Blood Tests for Foods

            There are now several types of tests for foods, and often they are quite inexpensive.  As I mentioned in the discussion of food allergy, there are different kinds of food allergy.  The relationship of food allergy to other antibodies circulating in the bloodstream is less clear than the relationship to IgE.  Most blood tests offered today look at specific antibodies circulating in the bloodstream that the body has produced in association with foods.  These are primarily IgG antibodies, although most popular tests analyze both the IgE and IgG antibodies related to specific foods.  The analysis is quantitative, and the levels of antibody are usually classified from 0 (no antibody) to 4+ (a lot). Analysis of both IgE and IgG antibodies to each food tested “covers more ground”.

            There is an inborn problem with these types of tests.  It is clear that we can produce antibodies to just about everything, and the more commonly we are exposed to things – whether we are allergic to them or not – the more likely we will produce antibodies at some level.  The Big Question: how much antibody to we have to produce before we can be considered “allergic” to a substance?  A little?  A lot?

            Well, there’s the rub.  Some patients have symptoms from a food when they produce a little antibody (IgE, IgG or others) – or NO antibody, and some patients have symptoms only with a lot of antibody.  And some patients have no symptoms yet they produce a LOT of antibodies to a food.  So you run the analysis, but who’s who?

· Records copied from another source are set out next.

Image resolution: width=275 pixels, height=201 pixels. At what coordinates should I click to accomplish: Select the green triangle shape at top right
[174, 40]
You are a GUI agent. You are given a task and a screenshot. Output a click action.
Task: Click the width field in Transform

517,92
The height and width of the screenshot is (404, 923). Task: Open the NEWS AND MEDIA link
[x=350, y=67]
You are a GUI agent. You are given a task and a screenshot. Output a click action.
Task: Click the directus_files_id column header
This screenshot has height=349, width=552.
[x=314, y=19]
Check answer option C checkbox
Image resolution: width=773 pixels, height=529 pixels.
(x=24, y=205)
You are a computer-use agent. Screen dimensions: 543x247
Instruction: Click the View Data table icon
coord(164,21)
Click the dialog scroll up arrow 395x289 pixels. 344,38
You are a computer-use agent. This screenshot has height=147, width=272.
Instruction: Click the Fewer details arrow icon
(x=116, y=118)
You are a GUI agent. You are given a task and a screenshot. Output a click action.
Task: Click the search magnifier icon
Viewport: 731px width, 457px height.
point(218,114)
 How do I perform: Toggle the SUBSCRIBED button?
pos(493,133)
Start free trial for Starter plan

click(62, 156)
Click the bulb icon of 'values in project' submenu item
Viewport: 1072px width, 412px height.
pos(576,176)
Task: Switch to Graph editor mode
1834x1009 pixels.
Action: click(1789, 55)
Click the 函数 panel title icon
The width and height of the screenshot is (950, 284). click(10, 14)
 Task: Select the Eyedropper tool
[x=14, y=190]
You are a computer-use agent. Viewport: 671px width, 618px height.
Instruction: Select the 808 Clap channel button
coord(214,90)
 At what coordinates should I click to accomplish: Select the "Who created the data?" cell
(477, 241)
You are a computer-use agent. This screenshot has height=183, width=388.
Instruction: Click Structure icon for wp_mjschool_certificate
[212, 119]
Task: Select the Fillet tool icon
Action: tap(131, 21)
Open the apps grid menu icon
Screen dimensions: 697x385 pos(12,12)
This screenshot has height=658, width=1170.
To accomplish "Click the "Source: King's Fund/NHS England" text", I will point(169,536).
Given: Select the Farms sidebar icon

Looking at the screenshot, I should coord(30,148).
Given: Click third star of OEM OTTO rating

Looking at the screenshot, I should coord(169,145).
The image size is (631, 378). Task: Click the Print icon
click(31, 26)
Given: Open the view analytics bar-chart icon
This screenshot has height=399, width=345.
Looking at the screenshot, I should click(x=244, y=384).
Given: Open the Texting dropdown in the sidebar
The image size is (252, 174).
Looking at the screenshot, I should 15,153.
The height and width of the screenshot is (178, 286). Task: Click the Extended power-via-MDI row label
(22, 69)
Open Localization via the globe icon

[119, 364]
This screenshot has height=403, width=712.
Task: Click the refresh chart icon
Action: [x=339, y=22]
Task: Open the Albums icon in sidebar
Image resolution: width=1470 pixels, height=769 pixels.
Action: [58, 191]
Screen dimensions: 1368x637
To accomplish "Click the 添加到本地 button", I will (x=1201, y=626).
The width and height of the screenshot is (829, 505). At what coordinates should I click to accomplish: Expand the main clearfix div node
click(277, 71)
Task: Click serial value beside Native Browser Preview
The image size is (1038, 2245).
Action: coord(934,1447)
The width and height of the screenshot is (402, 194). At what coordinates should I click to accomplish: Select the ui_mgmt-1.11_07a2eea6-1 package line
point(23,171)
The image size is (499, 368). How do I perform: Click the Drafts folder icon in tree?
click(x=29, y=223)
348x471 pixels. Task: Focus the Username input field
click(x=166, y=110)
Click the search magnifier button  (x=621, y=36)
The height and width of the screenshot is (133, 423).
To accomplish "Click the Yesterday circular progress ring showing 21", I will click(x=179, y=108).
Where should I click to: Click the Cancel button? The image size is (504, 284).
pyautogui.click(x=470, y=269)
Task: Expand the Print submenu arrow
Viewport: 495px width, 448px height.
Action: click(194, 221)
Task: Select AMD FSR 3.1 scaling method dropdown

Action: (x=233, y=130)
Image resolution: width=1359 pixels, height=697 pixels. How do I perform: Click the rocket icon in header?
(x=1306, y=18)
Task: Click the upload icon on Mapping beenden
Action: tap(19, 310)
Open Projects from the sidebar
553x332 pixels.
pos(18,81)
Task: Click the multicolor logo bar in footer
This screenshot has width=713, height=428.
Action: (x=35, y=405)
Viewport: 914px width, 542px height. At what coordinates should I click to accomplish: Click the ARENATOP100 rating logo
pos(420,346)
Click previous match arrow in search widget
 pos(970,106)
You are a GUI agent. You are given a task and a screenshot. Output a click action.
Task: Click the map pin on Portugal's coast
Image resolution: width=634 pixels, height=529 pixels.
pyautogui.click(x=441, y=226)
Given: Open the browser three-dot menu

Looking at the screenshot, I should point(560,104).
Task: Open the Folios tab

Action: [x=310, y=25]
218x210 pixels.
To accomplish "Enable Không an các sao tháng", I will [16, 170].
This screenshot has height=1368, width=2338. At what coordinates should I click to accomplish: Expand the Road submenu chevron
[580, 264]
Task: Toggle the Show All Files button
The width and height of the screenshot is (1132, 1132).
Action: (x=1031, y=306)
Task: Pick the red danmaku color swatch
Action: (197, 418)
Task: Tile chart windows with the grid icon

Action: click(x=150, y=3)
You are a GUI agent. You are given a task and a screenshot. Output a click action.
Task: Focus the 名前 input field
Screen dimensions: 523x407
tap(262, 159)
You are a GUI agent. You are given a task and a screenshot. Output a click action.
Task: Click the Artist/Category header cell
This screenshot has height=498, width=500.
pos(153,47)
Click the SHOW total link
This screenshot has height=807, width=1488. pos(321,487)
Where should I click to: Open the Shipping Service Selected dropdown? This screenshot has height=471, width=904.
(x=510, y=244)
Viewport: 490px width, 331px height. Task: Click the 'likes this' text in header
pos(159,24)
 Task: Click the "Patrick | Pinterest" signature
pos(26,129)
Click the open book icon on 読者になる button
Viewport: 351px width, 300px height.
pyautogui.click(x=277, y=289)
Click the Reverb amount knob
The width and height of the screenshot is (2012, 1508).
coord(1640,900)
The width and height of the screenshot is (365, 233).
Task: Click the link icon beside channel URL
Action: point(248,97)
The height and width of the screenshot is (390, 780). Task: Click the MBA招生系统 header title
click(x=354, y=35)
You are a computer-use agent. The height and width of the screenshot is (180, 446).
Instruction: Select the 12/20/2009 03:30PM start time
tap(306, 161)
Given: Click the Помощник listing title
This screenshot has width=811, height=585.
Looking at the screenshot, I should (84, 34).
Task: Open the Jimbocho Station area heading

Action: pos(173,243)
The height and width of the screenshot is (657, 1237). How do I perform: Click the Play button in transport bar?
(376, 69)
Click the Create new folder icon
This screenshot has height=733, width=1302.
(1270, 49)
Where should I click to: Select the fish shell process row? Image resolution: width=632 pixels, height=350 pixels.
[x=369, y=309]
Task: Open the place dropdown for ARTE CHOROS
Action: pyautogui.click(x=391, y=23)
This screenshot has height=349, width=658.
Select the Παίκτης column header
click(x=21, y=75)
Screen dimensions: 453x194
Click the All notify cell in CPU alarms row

            Most companies who offer these tests advise patients and physicians that patients should eliminate any foods to which they test positive (how positive varies with testing services) for some period of time, evaluate their symptoms, reintroduce the eliminated foods and try to determine whether the foods bother them in any way.

            Generally speaking, patients who have any genetic predisposition to have food allergy or intolerance become allergic to the most common foods in their diet, and their favorite foods.  Most Americans have foods that are present in their diet more than others, such as wheat and dairy.  In fact, most Americans eat these foods every day.  That’s why dairy and wheat allergy are so common, not to mention that these foods are more “potent” allergens than many other foods.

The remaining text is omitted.